- Allowing landlords to evict tenants who illegally possess guns
- Banning the sale of .50-caliber ammunition and cartridges
- Requiring ammunition vendors to be licensed and require face-to-face transactions and record-keeping for all ammunition sales made in the city of Los Angeles
- Allowing the seizure of vehicles used by gang members while committing a crime
- Banning secret compartments in vehicles to hide firearms
- Requiring gun dealers to conduct inventories and report the inventories to the Los Angeles Police Department
Mayor Antonio Villaraigosa, who announced the proposals in May, said the ordinances are part of a partnership between local and federal law enforcement agencies to crack down on gang- and gun-related violence in Los Angeles.
"In order to permanently reduce gang violence, illegal firearms must be public enemy number one," Villaraigosa said. "Today, we're taking one more step toward building safer streets, safer neighborhoods and safer cities."
Banning the sale of .50-caliber ammunition closes a loophole that was created when the state agreed to ban the sale of the weapon.
"Unless you're out trying to kill Godzilla, and I think the last time we saw Godzilla was the 1950s, there is no need for this type of weapon in an urban environment," said police Chief William Bratton.
The chief said the city of Los Angeles has experienced 30 fewer murders this year than at this date last year. In 2007, there were 392 murders, and guns were used to kill 314 of those victims.

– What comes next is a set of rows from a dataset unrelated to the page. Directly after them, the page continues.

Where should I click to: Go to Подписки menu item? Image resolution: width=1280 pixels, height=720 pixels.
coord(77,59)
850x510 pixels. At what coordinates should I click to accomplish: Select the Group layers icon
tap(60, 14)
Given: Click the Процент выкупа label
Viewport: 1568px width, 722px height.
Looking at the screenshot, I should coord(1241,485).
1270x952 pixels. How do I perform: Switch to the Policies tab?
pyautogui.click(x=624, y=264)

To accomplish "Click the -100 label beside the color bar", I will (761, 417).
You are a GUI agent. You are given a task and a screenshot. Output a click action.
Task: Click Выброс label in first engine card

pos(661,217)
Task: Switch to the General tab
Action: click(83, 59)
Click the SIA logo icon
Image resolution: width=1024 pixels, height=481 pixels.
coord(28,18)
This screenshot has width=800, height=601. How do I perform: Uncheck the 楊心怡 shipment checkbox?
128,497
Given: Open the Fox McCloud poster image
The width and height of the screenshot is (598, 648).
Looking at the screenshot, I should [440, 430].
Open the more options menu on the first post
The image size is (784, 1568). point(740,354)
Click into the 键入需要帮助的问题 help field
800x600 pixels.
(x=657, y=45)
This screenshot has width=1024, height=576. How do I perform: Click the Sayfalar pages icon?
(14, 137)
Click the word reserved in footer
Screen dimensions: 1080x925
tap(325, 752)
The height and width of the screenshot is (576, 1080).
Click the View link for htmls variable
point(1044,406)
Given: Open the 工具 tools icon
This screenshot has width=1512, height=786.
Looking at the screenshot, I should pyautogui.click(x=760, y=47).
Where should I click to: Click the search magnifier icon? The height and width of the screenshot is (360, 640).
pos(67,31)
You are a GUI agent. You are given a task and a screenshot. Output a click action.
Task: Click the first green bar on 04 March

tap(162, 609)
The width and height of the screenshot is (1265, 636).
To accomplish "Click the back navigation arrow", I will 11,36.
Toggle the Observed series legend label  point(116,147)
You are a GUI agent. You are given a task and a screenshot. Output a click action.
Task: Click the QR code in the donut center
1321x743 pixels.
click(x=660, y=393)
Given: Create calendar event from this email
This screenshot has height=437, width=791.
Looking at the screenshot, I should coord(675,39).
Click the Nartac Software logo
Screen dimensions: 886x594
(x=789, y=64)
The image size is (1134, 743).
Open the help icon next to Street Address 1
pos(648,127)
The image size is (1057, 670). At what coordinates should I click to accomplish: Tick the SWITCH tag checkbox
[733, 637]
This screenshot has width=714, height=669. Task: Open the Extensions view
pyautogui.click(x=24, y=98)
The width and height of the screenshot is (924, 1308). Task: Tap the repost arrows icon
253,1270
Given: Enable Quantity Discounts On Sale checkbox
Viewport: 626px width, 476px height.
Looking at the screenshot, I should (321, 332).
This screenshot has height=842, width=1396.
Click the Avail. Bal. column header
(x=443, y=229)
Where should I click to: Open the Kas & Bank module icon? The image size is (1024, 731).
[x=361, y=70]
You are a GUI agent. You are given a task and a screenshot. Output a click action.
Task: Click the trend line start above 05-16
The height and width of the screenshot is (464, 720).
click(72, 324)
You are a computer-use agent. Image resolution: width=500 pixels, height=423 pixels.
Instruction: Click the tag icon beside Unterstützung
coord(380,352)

Representatives for Gun Owners of California were not immediately available to comment on the new laws.
Attorneys for the National Rifle Association and the California Rifle and Pistol Association have threatened to sue the city over the ordinance that requires gun deals to provide inventory lists to the LAPD. They say the law "appears to be motivated more by election politics than policy."
"The proposed ordinance is preempted by state law, is unconstitutional under the Second Amendment and for other reasons, is redundant with state and federal laws, and is unnecessary and unreasonably burdensome on firearm retailers," according to a letter sent by lawyer C.B. Michel, representing the NRA.
"It is comprehensive and it covers apartments, cars, guns, ammunition," said Councilman Jack Weiss, chair of the Public Safety Committee about the package of ordinances.
"It's the right way to attack these problems, to be comprehensive in scope and to be comprehensive in terms of support," Weiss said. "This is truly a gun control package that has been generated by and has support from the entire city."